Subsequent briefing and argument has made clear that Plaintiffs seek information
related to Mayor Craft’s departure from Concordia Bank approximately 13 years ago.
Plaintiffs allege that Mayor Craft was terminated after more than 20 years of
employment with Concordia Bank. During Mayor Craft’s deposition in this case,
counsel for Plaintiffs asked Mayor Craft questions about his departure. According to
Plaintiffs, Mayor Craft “balked” during questioning. (Doc. 42, pp. 2-3). Plaintiffs
argue that the Subpoena may reveal evidence that Mayor Craft was terminated for
engaging in self-dealing and dishonest behavior.
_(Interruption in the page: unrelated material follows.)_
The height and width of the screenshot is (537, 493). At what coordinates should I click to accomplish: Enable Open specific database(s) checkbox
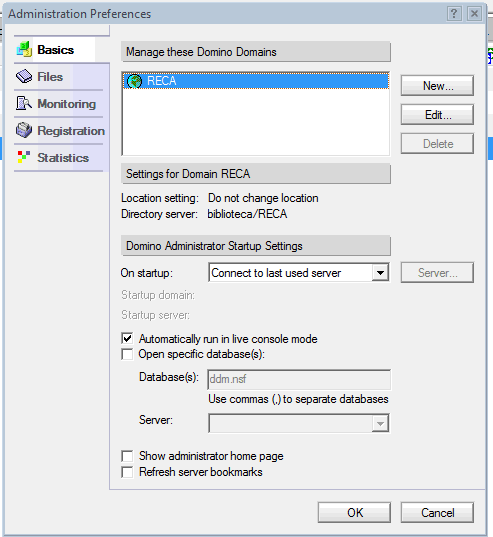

Such evidence, according to
Plaintiffs, may reveal his character for untruthfulness. (Doc. 42, p. 1). Plaintiffs
further argue that any evidence of improper patronage in the business sector is
relevant to their claims of improper political patronage.
Mayor Craft counters that production of his entire personnel records is overly
broad, and would expose confidential information. (Doc. 41-1, pp. 2, 3).1 Mayor Craft
also claims that the information sought is not within the scope of discovery, but is
instead a “fishing expedition,” and that Plaintiffs’ suspicions are not enough to justify
further inquiry into a confidential matter. (Doc. 41-1, p. 5). Mayor Craft states that
The Subpoena is unquestionably overbroad. In reaching the determinations herein, the Court has
considered potential modifications to the scope of the Subpoena. Any such modifications, however,
would not bring the information sought within the proper boundaries of discovery.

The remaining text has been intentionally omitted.